Friday, November 29, 2013
We live in an open world where privacy as previously defined is gone forever. We are building digital footprints with each click of our devices each day. It is a time of digital mistakes that don't go away. It is a time when action precedes rational thought. It is a time when ideas and thoughts are on display well before they are in their final form, and we are in time when less and less context exists to the digital fragments that flow through the information firehouse.
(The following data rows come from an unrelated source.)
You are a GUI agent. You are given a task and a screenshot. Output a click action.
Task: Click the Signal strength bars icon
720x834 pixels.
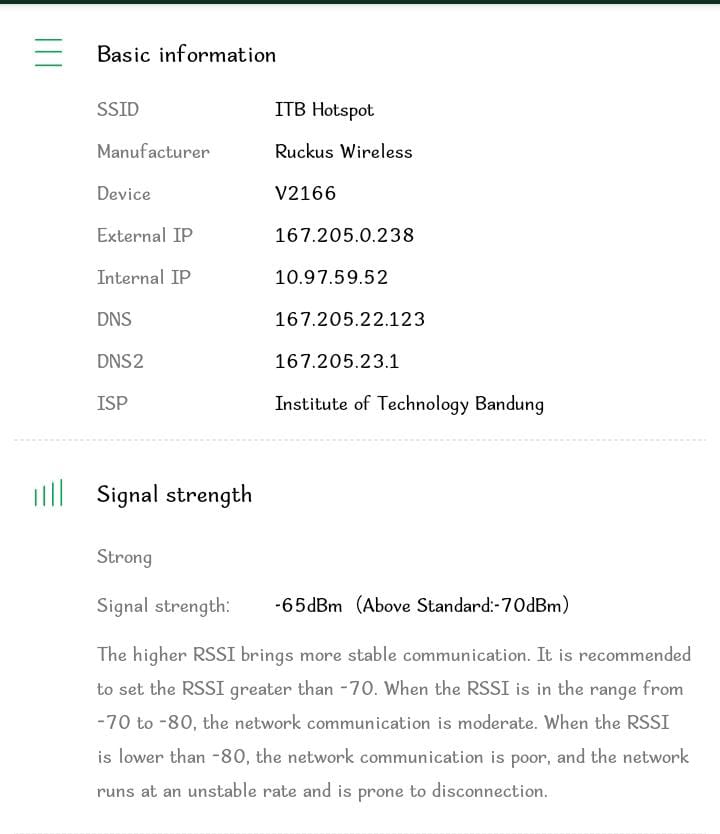point(48,493)
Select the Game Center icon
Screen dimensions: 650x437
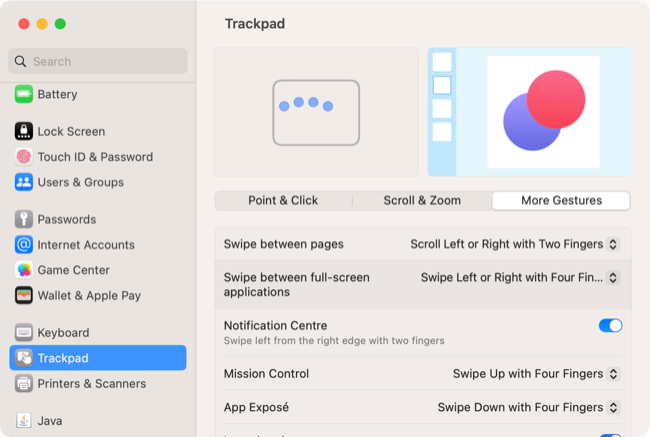click(24, 270)
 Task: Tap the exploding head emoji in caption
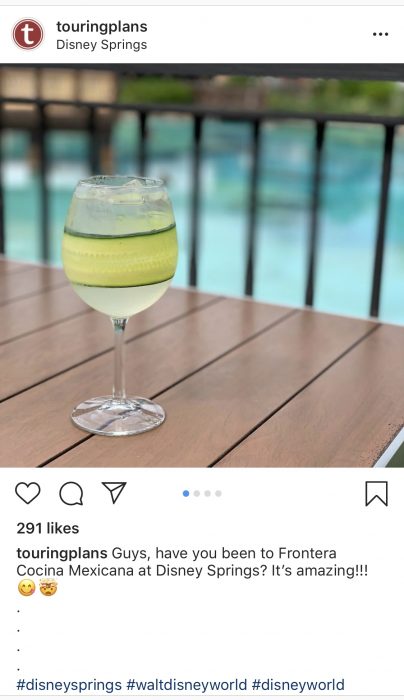48,588
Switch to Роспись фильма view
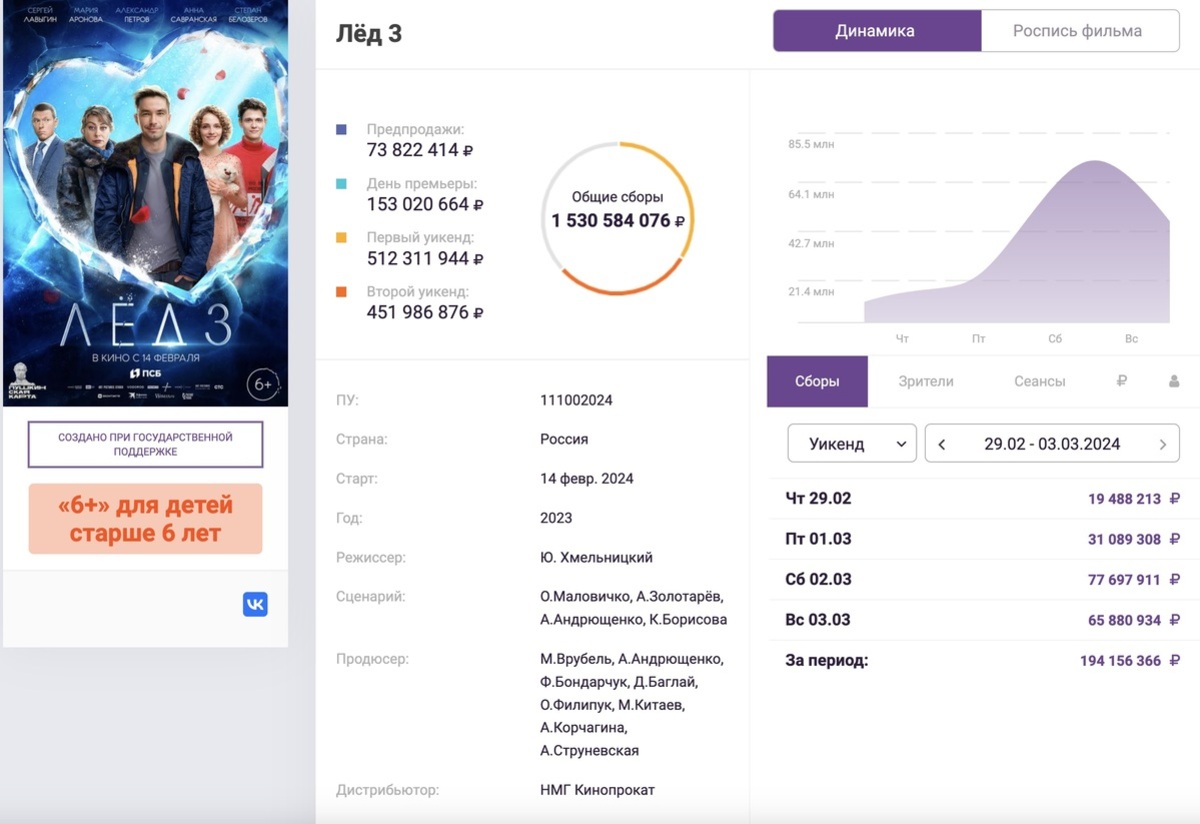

In this time and space, it is essential that we are grace filled in our actions with others by listening to explanations, accepting apologies for honest mistakes, and working through misunderstandings caused by the challenges of information curation. How are you building this capacity in your organization? Does your school or business have grace as a part of its culture? The video below launched me into this thinking as it explores the complexity of our connected world.
Monday, November 25, 2013
I am always talking about how it is important for us to change the narrative in education in the community and beyond. This video and the rest of the videos from the Ad Council in this channel seem like they are a step in the right direction. How careful are you with your language when talking about school? Legacy language about schools is helping to maintain the current mental models about schools. A fresh language and a fresh narrative is essential to provides the space for innovation.